Data for processing START
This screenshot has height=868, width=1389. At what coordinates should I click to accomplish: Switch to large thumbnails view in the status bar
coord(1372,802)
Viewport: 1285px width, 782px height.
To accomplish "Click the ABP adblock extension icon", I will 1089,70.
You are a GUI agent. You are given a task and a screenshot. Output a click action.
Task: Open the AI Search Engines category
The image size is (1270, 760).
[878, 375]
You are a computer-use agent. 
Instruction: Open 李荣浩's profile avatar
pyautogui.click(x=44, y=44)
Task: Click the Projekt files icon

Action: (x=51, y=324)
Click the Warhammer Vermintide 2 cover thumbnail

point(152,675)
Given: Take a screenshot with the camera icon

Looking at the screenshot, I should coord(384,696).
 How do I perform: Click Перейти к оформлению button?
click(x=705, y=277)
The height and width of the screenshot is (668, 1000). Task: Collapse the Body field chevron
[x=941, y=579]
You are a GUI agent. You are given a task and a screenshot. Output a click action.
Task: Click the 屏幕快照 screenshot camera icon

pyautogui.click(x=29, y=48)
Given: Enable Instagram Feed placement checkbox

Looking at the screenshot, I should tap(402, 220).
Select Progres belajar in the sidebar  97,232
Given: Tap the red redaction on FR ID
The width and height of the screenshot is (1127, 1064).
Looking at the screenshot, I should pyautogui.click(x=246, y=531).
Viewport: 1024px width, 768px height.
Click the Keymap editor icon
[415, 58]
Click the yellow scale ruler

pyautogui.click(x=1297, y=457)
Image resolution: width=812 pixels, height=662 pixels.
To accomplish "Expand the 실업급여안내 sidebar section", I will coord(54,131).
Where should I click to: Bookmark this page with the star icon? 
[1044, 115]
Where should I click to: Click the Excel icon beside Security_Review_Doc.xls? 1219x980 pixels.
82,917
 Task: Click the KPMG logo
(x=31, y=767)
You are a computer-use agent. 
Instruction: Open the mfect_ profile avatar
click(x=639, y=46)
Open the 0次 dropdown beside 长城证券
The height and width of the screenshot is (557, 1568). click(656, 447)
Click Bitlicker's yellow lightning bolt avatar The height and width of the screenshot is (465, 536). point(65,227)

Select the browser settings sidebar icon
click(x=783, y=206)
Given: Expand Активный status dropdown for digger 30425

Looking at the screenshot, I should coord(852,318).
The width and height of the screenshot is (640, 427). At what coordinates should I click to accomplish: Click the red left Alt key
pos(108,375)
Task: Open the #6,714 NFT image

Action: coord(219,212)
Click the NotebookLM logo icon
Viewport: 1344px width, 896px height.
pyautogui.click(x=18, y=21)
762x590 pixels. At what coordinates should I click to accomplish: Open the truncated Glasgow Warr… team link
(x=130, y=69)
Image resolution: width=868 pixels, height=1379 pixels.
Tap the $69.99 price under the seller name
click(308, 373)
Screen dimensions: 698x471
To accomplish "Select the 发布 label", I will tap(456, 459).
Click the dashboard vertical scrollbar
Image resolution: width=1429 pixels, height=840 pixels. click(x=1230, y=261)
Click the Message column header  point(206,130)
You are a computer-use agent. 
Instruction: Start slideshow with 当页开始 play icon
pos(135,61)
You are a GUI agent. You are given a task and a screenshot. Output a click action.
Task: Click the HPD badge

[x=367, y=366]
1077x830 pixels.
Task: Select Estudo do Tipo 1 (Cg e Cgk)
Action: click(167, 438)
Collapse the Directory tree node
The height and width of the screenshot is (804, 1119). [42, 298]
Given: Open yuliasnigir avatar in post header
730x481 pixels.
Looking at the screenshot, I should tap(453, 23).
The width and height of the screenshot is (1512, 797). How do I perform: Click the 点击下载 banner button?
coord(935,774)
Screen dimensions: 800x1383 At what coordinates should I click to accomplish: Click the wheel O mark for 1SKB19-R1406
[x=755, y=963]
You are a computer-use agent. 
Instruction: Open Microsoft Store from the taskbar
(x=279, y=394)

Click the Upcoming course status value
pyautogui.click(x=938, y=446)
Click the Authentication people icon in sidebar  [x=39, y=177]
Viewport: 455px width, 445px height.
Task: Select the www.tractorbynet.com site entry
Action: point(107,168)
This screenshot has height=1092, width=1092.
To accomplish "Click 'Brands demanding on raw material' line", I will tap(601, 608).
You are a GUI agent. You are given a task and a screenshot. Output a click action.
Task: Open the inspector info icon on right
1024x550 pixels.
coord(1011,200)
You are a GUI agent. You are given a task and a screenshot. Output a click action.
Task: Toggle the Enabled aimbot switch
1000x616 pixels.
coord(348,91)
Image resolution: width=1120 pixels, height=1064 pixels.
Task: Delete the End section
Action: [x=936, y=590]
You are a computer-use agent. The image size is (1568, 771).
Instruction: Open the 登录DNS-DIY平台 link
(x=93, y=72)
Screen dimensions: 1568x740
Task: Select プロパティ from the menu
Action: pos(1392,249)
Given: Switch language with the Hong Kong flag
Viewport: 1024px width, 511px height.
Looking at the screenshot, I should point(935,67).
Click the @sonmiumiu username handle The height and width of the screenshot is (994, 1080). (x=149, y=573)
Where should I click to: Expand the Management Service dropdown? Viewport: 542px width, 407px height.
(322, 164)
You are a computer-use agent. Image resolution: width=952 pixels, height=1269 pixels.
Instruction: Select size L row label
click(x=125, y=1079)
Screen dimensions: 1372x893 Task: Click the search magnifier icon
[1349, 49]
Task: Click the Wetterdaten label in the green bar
Data for processing END
Instructions to follow: Return every record above exactly as it appears.

Solved exercise:
This screenshot has height=868, width=1389. At what coordinates should I click to accomplish: Switch to large thumbnails view in the status bar
coord(1372,802)
Viewport: 1285px width, 782px height.
To accomplish "Click the ABP adblock extension icon", I will 1089,70.
You are a GUI agent. You are given a task and a screenshot. Output a click action.
Task: Open the AI Search Engines category
The image size is (1270, 760).
[878, 375]
You are a computer-use agent. 
Instruction: Open 李荣浩's profile avatar
pyautogui.click(x=44, y=44)
Task: Click the Projekt files icon

Action: (x=51, y=324)
Click the Warhammer Vermintide 2 cover thumbnail

point(152,675)
Given: Take a screenshot with the camera icon

Looking at the screenshot, I should coord(384,696).
 How do I perform: Click Перейти к оформлению button?
click(x=705, y=277)
The height and width of the screenshot is (668, 1000). Task: Collapse the Body field chevron
[x=941, y=579]
You are a GUI agent. You are given a task and a screenshot. Output a click action.
Task: Click the 屏幕快照 screenshot camera icon

pyautogui.click(x=29, y=48)
Given: Enable Instagram Feed placement checkbox

Looking at the screenshot, I should tap(402, 220).
Select Progres belajar in the sidebar  97,232
Given: Tap the red redaction on FR ID
The width and height of the screenshot is (1127, 1064).
Looking at the screenshot, I should pyautogui.click(x=246, y=531).
Viewport: 1024px width, 768px height.
Click the Keymap editor icon
[415, 58]
Click the yellow scale ruler

pyautogui.click(x=1297, y=457)
Image resolution: width=812 pixels, height=662 pixels.
To accomplish "Expand the 실업급여안내 sidebar section", I will coord(54,131).
Where should I click to: Bookmark this page with the star icon? 
[1044, 115]
Where should I click to: Click the Excel icon beside Security_Review_Doc.xls? 1219x980 pixels.
82,917
 Task: Click the KPMG logo
(x=31, y=767)
You are a computer-use agent. 
Instruction: Open the mfect_ profile avatar
click(x=639, y=46)
Open the 0次 dropdown beside 长城证券
The height and width of the screenshot is (557, 1568). click(656, 447)
Click Bitlicker's yellow lightning bolt avatar The height and width of the screenshot is (465, 536). point(65,227)

Select the browser settings sidebar icon
click(x=783, y=206)
Given: Expand Активный status dropdown for digger 30425

Looking at the screenshot, I should coord(852,318).
The width and height of the screenshot is (640, 427). At what coordinates should I click to accomplish: Click the red left Alt key
pos(108,375)
Task: Open the #6,714 NFT image

Action: coord(219,212)
Click the NotebookLM logo icon
Viewport: 1344px width, 896px height.
pyautogui.click(x=18, y=21)
762x590 pixels. At what coordinates should I click to accomplish: Open the truncated Glasgow Warr… team link
(x=130, y=69)
Image resolution: width=868 pixels, height=1379 pixels.
Tap the $69.99 price under the seller name
click(308, 373)
Screen dimensions: 698x471
To accomplish "Select the 发布 label", I will tap(456, 459).
Click the dashboard vertical scrollbar
Image resolution: width=1429 pixels, height=840 pixels. click(x=1230, y=261)
Click the Message column header  point(206,130)
You are a computer-use agent. 
Instruction: Start slideshow with 当页开始 play icon
pos(135,61)
You are a GUI agent. You are given a task and a screenshot. Output a click action.
Task: Click the HPD badge

[x=367, y=366]
1077x830 pixels.
Task: Select Estudo do Tipo 1 (Cg e Cgk)
Action: click(167, 438)
Collapse the Directory tree node
The height and width of the screenshot is (804, 1119). [42, 298]
Given: Open yuliasnigir avatar in post header
730x481 pixels.
Looking at the screenshot, I should tap(453, 23).
The width and height of the screenshot is (1512, 797). How do I perform: Click the 点击下载 banner button?
coord(935,774)
Screen dimensions: 800x1383 At what coordinates should I click to accomplish: Click the wheel O mark for 1SKB19-R1406
[x=755, y=963]
You are a computer-use agent. 
Instruction: Open Microsoft Store from the taskbar
(x=279, y=394)

Click the Upcoming course status value
pyautogui.click(x=938, y=446)
Click the Authentication people icon in sidebar  [x=39, y=177]
Viewport: 455px width, 445px height.
Task: Select the www.tractorbynet.com site entry
Action: point(107,168)
This screenshot has height=1092, width=1092.
To accomplish "Click 'Brands demanding on raw material' line", I will tap(601, 608).
You are a GUI agent. You are given a task and a screenshot. Output a click action.
Task: Open the inspector info icon on right
1024x550 pixels.
coord(1011,200)
You are a GUI agent. You are given a task and a screenshot. Output a click action.
Task: Toggle the Enabled aimbot switch
1000x616 pixels.
coord(348,91)
Image resolution: width=1120 pixels, height=1064 pixels.
Task: Delete the End section
Action: [x=936, y=590]
You are a computer-use agent. The image size is (1568, 771).
Instruction: Open the 登录DNS-DIY平台 link
(x=93, y=72)
Screen dimensions: 1568x740
Task: Select プロパティ from the menu
Action: pos(1392,249)
Given: Switch language with the Hong Kong flag
Viewport: 1024px width, 511px height.
Looking at the screenshot, I should point(935,67).
Click the @sonmiumiu username handle The height and width of the screenshot is (994, 1080). (x=149, y=573)
Where should I click to: Expand the Management Service dropdown? Viewport: 542px width, 407px height.
(322, 164)
You are a computer-use agent. Image resolution: width=952 pixels, height=1269 pixels.
Instruction: Select size L row label
click(x=125, y=1079)
Screen dimensions: 1372x893 Task: Click the search magnifier icon
[1349, 49]
Task: Click the Wetterdaten label in the green bar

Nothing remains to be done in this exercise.